§ **What you are asked to do**
Word for word, restate all of the records.

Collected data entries
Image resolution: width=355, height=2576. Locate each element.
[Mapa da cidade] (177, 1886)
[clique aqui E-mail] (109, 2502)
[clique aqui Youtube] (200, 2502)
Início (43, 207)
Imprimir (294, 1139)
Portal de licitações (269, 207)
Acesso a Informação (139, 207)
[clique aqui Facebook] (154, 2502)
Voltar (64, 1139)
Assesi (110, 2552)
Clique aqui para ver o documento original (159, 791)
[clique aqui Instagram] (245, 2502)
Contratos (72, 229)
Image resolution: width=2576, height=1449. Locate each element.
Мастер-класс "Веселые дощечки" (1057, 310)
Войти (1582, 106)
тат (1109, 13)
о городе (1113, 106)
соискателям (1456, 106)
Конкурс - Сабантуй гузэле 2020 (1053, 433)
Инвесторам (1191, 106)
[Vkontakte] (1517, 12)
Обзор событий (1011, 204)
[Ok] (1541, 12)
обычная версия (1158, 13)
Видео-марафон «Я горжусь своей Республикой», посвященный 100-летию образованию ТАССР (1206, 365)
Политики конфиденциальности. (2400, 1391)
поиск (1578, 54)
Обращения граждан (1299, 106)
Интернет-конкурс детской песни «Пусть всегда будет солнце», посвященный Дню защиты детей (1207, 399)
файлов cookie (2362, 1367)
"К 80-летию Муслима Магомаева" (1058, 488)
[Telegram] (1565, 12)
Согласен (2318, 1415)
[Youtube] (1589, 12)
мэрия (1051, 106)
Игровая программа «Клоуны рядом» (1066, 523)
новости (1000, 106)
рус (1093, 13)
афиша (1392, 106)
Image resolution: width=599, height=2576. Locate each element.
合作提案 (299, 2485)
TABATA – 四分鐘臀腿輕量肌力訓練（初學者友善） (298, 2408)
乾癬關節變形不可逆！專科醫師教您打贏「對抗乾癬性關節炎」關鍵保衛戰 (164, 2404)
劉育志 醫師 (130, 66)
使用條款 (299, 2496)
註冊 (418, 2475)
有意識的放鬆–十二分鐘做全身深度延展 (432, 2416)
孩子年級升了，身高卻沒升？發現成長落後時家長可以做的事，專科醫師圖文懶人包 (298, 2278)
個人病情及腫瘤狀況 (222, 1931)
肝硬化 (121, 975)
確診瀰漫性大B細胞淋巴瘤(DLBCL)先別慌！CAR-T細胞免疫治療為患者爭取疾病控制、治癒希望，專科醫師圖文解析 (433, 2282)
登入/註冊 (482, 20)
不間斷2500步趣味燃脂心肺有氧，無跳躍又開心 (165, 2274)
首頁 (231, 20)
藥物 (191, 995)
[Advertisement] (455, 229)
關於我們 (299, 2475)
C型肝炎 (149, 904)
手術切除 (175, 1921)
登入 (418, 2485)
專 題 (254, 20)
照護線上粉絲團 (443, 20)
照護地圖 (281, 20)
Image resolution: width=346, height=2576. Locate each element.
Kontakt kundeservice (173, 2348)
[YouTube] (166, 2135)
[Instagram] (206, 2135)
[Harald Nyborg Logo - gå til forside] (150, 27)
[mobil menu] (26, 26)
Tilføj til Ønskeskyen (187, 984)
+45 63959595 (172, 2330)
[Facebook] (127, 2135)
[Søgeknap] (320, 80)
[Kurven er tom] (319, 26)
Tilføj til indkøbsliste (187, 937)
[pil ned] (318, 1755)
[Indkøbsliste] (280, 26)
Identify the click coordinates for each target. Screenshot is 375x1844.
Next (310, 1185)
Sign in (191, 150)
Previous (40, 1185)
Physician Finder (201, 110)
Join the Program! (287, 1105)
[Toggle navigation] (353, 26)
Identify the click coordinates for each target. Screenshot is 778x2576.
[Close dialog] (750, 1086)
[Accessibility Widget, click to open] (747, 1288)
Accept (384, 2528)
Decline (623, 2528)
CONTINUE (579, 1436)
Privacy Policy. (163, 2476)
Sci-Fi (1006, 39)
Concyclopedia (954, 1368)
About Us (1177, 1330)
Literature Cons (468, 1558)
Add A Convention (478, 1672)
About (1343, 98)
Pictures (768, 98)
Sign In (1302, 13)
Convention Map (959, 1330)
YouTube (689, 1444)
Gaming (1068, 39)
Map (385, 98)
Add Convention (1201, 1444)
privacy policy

§ **Exercise response**
Image resolution: width=355, height=2576. Locate each element.
[Mapa da cidade] (177, 1886)
[clique aqui E-mail] (109, 2502)
[clique aqui Youtube] (200, 2502)
Início (43, 207)
Imprimir (294, 1139)
Portal de licitações (269, 207)
Acesso a Informação (139, 207)
[clique aqui Facebook] (154, 2502)
Voltar (64, 1139)
Assesi (110, 2552)
Clique aqui para ver o documento original (159, 791)
[clique aqui Instagram] (245, 2502)
Contratos (72, 229)
Image resolution: width=2576, height=1449. Locate each element.
Мастер-класс "Веселые дощечки" (1057, 310)
Войти (1582, 106)
тат (1109, 13)
о городе (1113, 106)
соискателям (1456, 106)
Конкурс - Сабантуй гузэле 2020 (1053, 433)
Инвесторам (1191, 106)
[Vkontakte] (1517, 12)
Обзор событий (1011, 204)
[Ok] (1541, 12)
обычная версия (1158, 13)
Видео-марафон «Я горжусь своей Республикой», посвященный 100-летию образованию ТАССР (1206, 365)
Политики конфиденциальности. (2400, 1391)
поиск (1578, 54)
Обращения граждан (1299, 106)
Интернет-конкурс детской песни «Пусть всегда будет солнце», посвященный Дню защиты детей (1207, 399)
файлов cookie (2362, 1367)
"К 80-летию Муслима Магомаева" (1058, 488)
[Telegram] (1565, 12)
Согласен (2318, 1415)
[Youtube] (1589, 12)
мэрия (1051, 106)
Игровая программа «Клоуны рядом» (1066, 523)
новости (1000, 106)
рус (1093, 13)
афиша (1392, 106)
Image resolution: width=599, height=2576. Locate each element.
合作提案 (299, 2485)
TABATA – 四分鐘臀腿輕量肌力訓練（初學者友善） (298, 2408)
乾癬關節變形不可逆！專科醫師教您打贏「對抗乾癬性關節炎」關鍵保衛戰 (164, 2404)
劉育志 醫師 (130, 66)
使用條款 (299, 2496)
註冊 (418, 2475)
有意識的放鬆–十二分鐘做全身深度延展 (432, 2416)
孩子年級升了，身高卻沒升？發現成長落後時家長可以做的事，專科醫師圖文懶人包 (298, 2278)
個人病情及腫瘤狀況 (222, 1931)
肝硬化 (121, 975)
確診瀰漫性大B細胞淋巴瘤(DLBCL)先別慌！CAR-T細胞免疫治療為患者爭取疾病控制、治癒希望，專科醫師圖文解析 (433, 2282)
登入/註冊 (482, 20)
不間斷2500步趣味燃脂心肺有氧，無跳躍又開心 (165, 2274)
首頁 (231, 20)
藥物 (191, 995)
[Advertisement] (455, 229)
關於我們 (299, 2475)
C型肝炎 (149, 904)
手術切除 (175, 1921)
登入 (418, 2485)
專 題 (254, 20)
照護線上粉絲團 (443, 20)
照護地圖 (281, 20)
Image resolution: width=346, height=2576. Locate each element.
Kontakt kundeservice (173, 2348)
[YouTube] (166, 2135)
[Instagram] (206, 2135)
[Harald Nyborg Logo - gå til forside] (150, 27)
[mobil menu] (26, 26)
Tilføj til Ønskeskyen (187, 984)
+45 63959595 (172, 2330)
[Facebook] (127, 2135)
[Søgeknap] (320, 80)
[Kurven er tom] (319, 26)
Tilføj til indkøbsliste (187, 937)
[pil ned] (318, 1755)
[Indkøbsliste] (280, 26)
Identify the click coordinates for each target. Screenshot is 375x1844.
Next (310, 1185)
Sign in (191, 150)
Previous (40, 1185)
Physician Finder (201, 110)
Join the Program! (287, 1105)
[Toggle navigation] (353, 26)
Identify the click coordinates for each target. Screenshot is 778x2576.
[Close dialog] (750, 1086)
[Accessibility Widget, click to open] (747, 1288)
Accept (384, 2528)
Decline (623, 2528)
CONTINUE (579, 1436)
Privacy Policy. (163, 2476)
Sci-Fi (1006, 39)
Concyclopedia (954, 1368)
About Us (1177, 1330)
Literature Cons (468, 1558)
Add A Convention (478, 1672)
About (1343, 98)
Pictures (768, 98)
Sign In (1302, 13)
Convention Map (959, 1330)
YouTube (689, 1444)
Gaming (1068, 39)
Map (385, 98)
Add Convention (1201, 1444)
privacy policy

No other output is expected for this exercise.